According to the National Bureau of Statistics (NBS) the contribution of Nigeria’s agricultural sector to the Gross Domestic Product (GDP) in the first quarter of 2020 was the sector’s highest first-quarter contribution in the last two years.

In real terms, Nigeria’s GDP for the first quarter of 2020 stood at N16.7 trillion, meaning agriculture generated about N3.7 trillion.

A former director at the CBN, Mr. Titus Okunrounmu, praised the apex bank for its timely response by reducing the lending rate adding that the downward review of interest rate to 12.5 per cent  will encourage private investment to boost the nation’s economy.

According to him, it was an attempt to further encourage people to take credit and loans as the nation’s economic activities had slowed under the lockdown situation.

“With COVID-19 pandemic associated with lockdown, no investor will be willing to invest money in the country until the environment is conducive for investment.”

Though the issue of the pandemic is a global phenomenon, Mr. Lukeman Alatise, a stock broker, argued that it will take a gradual process and consistence before the damage done to the economy could be salvaged.

Alatise, who is also a risk manager, pointed out the CBN decision was a positive growth response noting that it will cushion the effect of covid 19.
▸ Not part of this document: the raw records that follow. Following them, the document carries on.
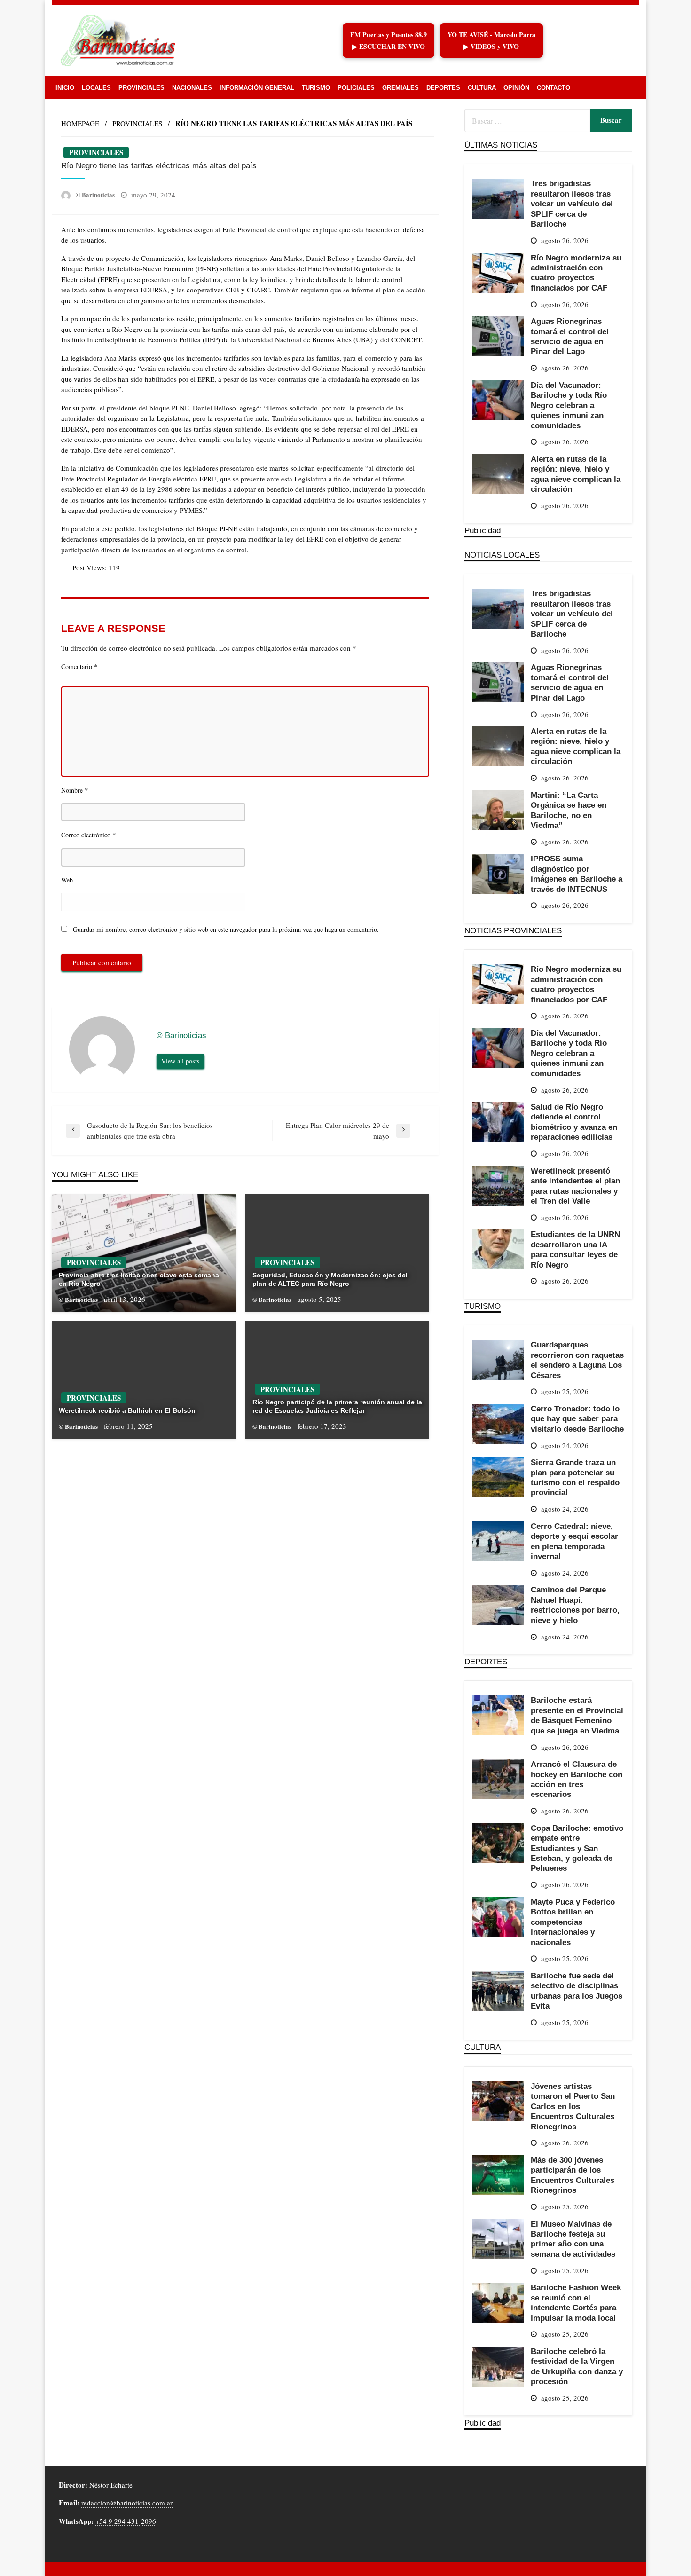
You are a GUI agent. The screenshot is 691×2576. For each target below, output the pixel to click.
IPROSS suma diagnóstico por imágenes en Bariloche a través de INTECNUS (576, 873)
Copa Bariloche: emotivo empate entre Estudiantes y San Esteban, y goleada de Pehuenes (577, 1848)
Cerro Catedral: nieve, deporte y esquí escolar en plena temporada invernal (574, 1541)
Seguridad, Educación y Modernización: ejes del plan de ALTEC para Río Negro (330, 1279)
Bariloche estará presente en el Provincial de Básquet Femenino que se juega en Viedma (577, 1715)
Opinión (516, 87)
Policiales (356, 87)
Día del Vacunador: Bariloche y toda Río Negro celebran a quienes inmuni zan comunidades (569, 405)
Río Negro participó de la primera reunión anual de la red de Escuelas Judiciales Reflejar (337, 1406)
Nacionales (192, 87)
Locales (96, 87)
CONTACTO (553, 87)
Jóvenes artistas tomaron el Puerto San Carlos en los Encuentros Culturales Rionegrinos (573, 2106)
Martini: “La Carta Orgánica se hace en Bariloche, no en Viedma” (568, 810)
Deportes (443, 87)
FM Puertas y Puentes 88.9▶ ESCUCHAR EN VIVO (388, 40)
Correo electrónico (88, 834)
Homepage (80, 123)
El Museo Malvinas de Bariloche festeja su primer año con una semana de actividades (573, 2239)
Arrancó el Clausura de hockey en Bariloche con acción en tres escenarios (576, 1779)
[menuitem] (65, 87)
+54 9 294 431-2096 (125, 2521)
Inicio (64, 87)
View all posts (180, 1060)
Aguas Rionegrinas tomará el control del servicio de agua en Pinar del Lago (570, 336)
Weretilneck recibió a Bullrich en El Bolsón (127, 1410)
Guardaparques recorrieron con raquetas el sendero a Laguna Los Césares (577, 1359)
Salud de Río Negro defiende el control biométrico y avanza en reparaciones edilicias (574, 1122)
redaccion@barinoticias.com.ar (127, 2502)
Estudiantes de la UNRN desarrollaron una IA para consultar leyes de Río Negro (575, 1249)
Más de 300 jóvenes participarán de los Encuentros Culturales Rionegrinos (572, 2175)
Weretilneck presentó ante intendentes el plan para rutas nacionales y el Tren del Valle (575, 1185)
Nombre (74, 790)
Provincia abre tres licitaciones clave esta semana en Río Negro (139, 1279)
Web (67, 879)
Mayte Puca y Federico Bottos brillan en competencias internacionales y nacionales (573, 1922)
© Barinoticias (96, 194)
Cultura (482, 87)
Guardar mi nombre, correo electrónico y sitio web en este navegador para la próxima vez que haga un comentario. (226, 929)
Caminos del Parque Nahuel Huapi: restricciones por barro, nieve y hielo (575, 1604)
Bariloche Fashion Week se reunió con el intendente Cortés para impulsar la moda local (576, 2302)
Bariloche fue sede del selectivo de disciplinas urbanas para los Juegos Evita (576, 1990)
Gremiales (400, 87)
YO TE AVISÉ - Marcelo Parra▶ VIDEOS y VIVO (491, 40)
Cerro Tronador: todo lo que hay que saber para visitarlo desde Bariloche (577, 1418)
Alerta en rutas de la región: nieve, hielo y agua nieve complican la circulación (575, 474)
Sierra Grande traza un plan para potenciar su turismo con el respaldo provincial (575, 1477)
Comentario (79, 666)
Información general (257, 87)
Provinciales (141, 87)
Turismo (316, 87)
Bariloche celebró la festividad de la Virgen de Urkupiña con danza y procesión (577, 2366)
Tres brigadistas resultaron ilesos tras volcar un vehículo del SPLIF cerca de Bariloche (572, 203)
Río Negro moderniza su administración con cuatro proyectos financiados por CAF (576, 272)
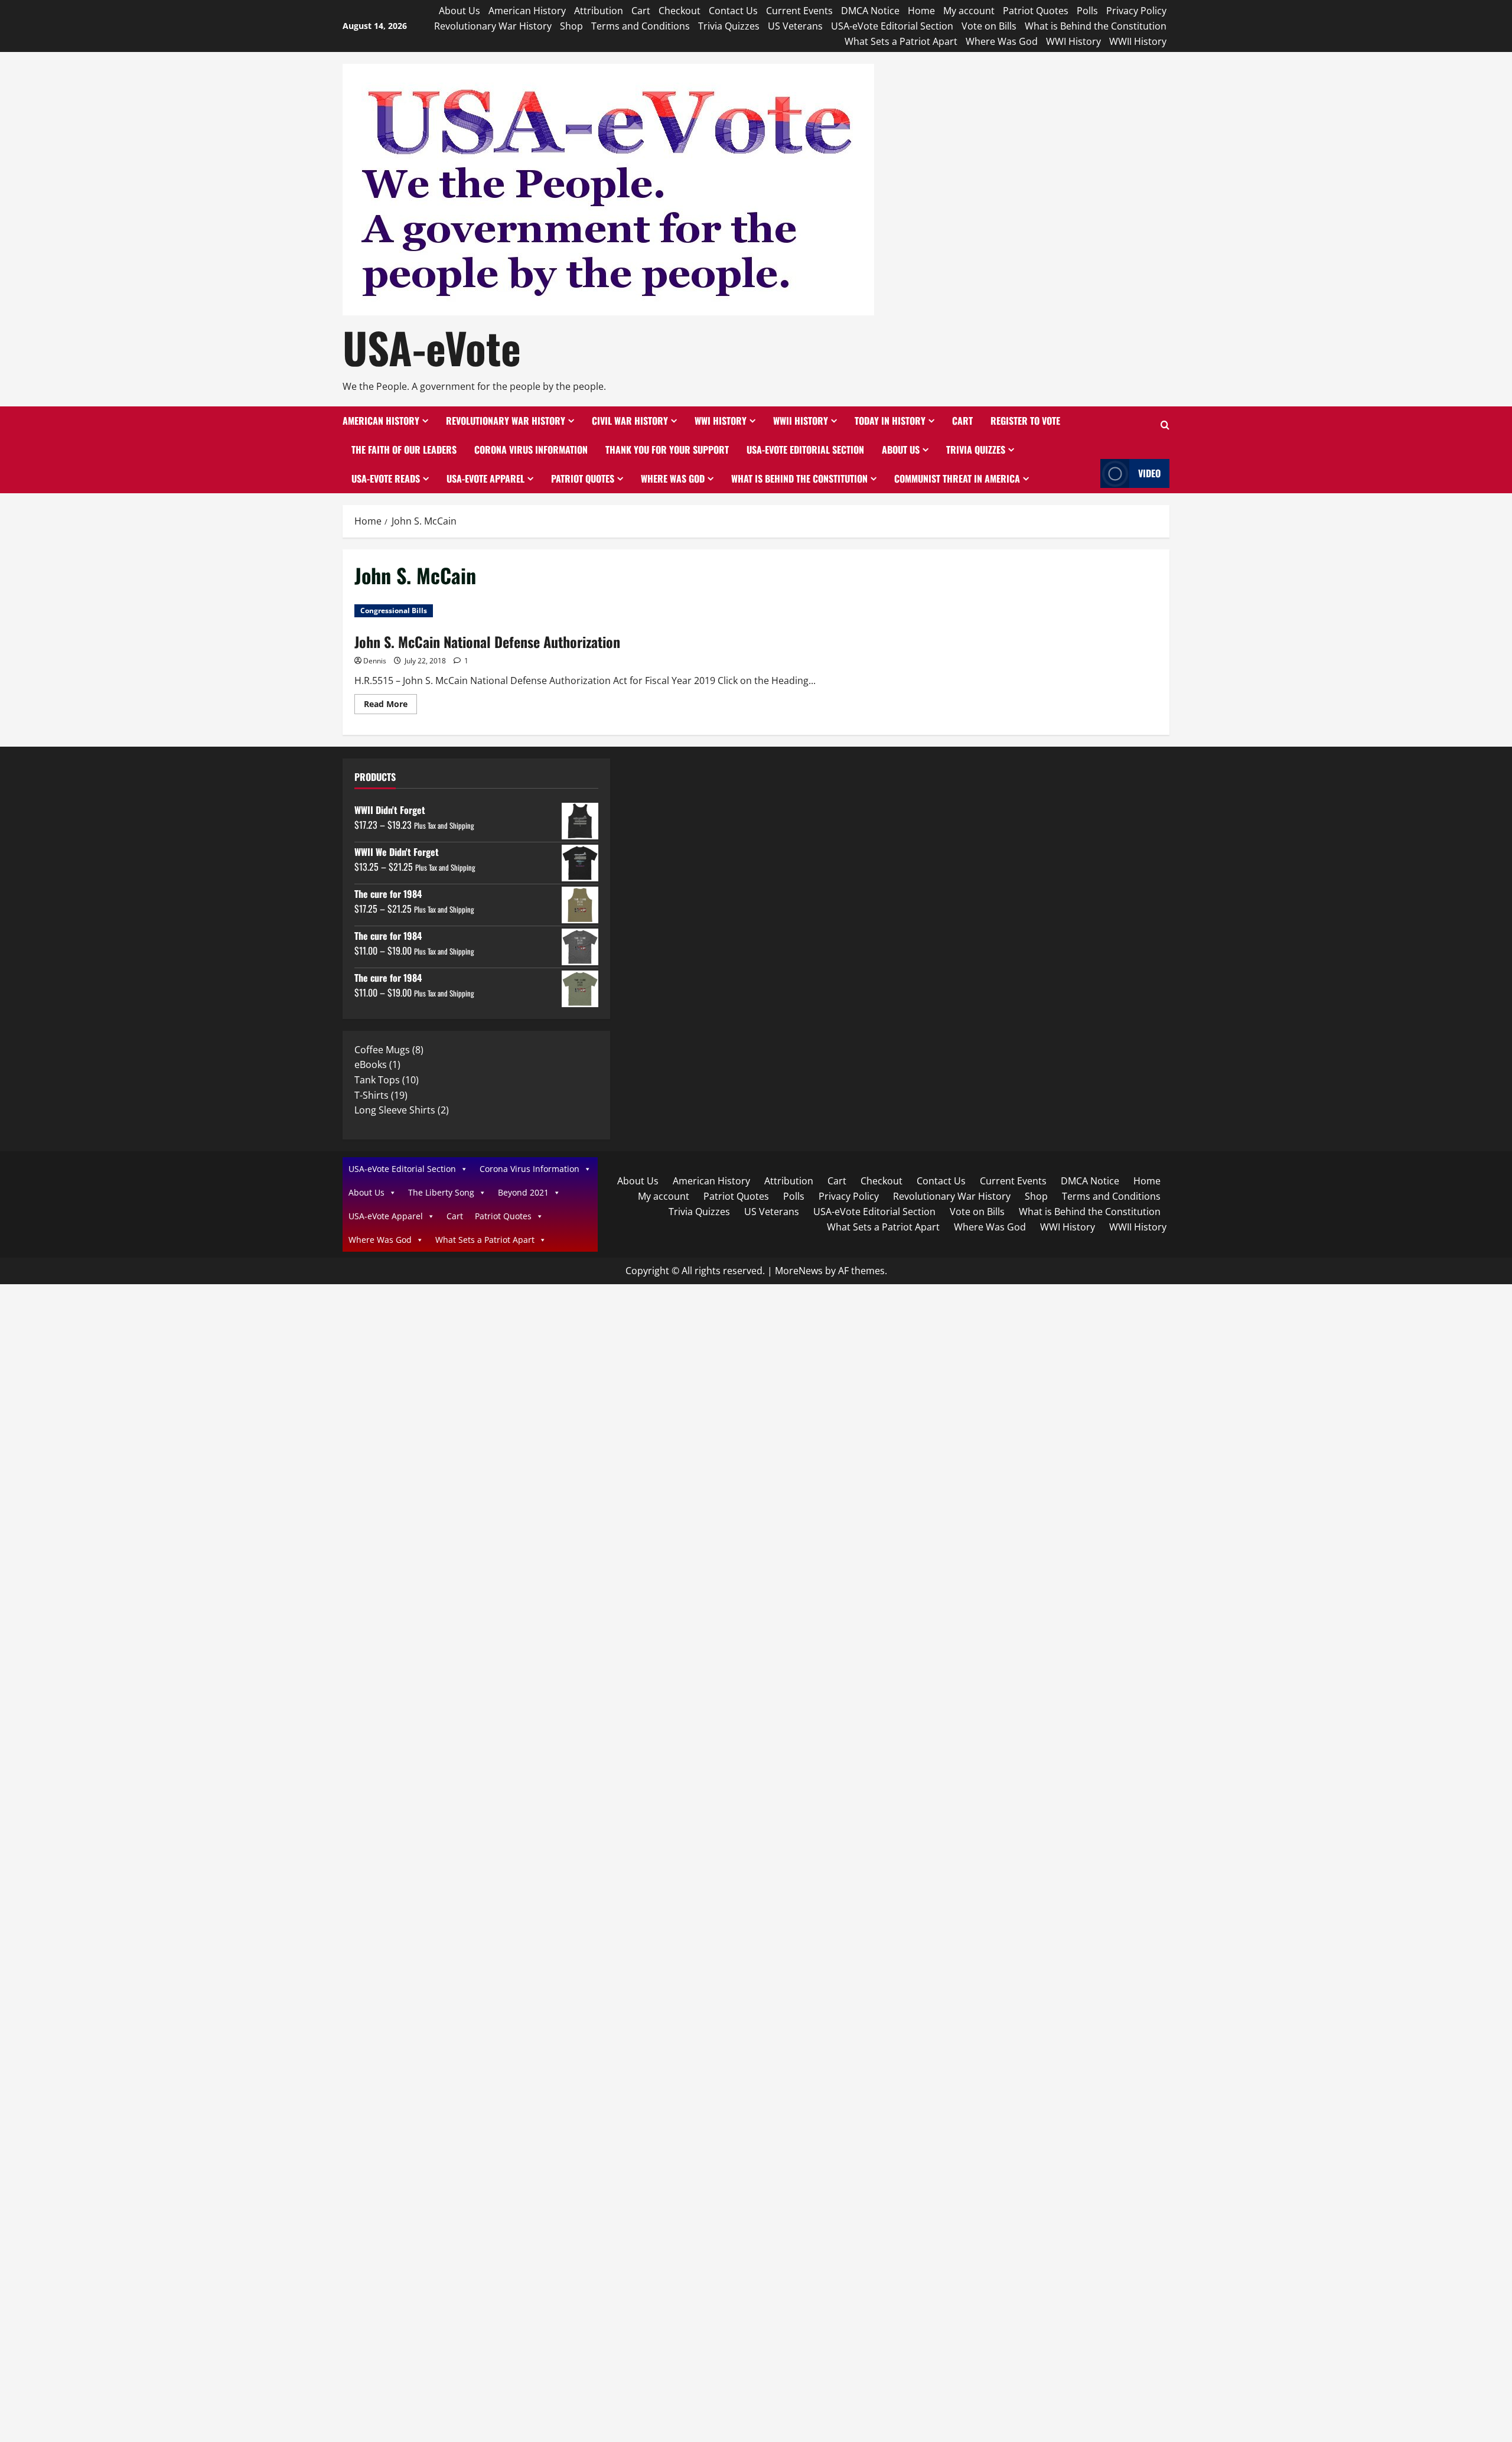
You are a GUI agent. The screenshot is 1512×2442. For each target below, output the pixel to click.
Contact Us (733, 10)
“Before the pandemic  the country was battling with a mono economy  in which oil was heavily relied upon and in the last three years that the paradigm has completely changed towards a favourable disposition to agriculture and resuscitation of ailing industries, covid 19  like a thunder struck.

“The downward review of interest rate to 12.5 per cent by the apex bank will protect the economy  from external shocks which the pandemic has caused.”